Cuban authorities have never allowed the opposition to form a federation that would give it a more significant role in determining the island's destiny.
After a release of prisoners in February at the Pope's request, Foreign Minister Roberto Robaina warned that the freeing of the inmates should not encourage Cuba's domestic dissidents.
The 1996 meeting was planned to bring together about 100 opposition groups. This time, the Cuban Democratic Socialist Current, which has no legal status, is organizing what it calls an Open Forum.
The meeting, set for late April or early May, is not designed to create confrontation with President Fidel Castro's nearly 40-year-old government, said Manuel Cuesta, one of the organizers.
Instead, Cuesta said, the talk will focus on ``possible definitions in the future democratization of Cuban society.''
Cuba has released nearly 300 prisoners since the pope's visit, including about 70 dissidents.
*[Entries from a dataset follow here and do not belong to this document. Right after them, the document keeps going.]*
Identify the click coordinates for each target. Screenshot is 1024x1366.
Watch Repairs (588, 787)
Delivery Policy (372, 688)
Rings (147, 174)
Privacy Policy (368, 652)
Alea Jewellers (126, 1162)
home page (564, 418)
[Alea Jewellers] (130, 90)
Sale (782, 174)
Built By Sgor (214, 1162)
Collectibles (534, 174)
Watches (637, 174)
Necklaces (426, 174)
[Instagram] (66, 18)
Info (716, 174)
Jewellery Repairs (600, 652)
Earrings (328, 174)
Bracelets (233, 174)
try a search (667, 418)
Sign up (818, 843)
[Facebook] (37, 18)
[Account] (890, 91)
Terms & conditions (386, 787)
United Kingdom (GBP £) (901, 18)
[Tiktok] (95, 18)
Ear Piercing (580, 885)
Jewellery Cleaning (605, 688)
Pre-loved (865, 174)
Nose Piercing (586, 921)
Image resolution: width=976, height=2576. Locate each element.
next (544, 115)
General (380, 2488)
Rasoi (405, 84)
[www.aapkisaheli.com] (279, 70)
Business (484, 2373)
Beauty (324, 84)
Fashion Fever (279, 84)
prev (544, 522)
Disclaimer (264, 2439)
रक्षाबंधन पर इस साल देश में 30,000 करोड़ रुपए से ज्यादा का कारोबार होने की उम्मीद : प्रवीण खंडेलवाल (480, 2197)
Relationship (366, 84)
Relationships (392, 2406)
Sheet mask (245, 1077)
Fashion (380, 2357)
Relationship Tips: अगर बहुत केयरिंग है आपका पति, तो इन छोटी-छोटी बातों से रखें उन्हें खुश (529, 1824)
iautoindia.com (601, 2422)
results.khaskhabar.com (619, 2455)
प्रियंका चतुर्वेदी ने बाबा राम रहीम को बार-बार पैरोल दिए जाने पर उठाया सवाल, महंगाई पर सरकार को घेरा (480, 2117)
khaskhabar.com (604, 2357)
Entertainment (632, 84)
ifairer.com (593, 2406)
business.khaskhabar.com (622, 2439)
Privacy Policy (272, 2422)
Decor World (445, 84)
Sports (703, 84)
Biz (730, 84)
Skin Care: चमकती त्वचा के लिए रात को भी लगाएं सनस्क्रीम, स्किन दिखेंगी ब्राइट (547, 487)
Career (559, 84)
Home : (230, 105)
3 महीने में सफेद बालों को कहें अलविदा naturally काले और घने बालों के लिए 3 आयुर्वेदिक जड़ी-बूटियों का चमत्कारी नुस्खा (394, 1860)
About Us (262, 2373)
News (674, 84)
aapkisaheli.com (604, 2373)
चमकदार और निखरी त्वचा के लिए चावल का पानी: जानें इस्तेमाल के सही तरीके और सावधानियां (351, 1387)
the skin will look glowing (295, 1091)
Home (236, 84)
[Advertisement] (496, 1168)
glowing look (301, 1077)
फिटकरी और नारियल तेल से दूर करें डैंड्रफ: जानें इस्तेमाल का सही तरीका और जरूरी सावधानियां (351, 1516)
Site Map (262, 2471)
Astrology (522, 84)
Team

``Clearly, dissidents were energized after the Pope's visit but maybe in a direction that is more appropriate for our times, which is one of shifting, of reconciliation, but not of disruptive change,'' Cuesta said.
At the same time that the open forum is being organized, the Christian Liberation Movement began work last month on an initiative to demand a referendum.
The movement's goal is to get 10,000 signatures on a petition demanding a vote on political change. The petition would be presented to the National Assembly of People's Power.
Oswaldo Paya, a leader of the Christian Liberation Movement, said the petition is being passed around informally and ``could count on the support of various dissident groups'' but acknowledged that it would be difficult to collect the signatures.
To avoid a direct clash with the government, Paya said his group was seeking to force Castro's government to live up to the current constitution while amending or creating laws permitting freedom of expression, free association, changes in electoral law and general elections.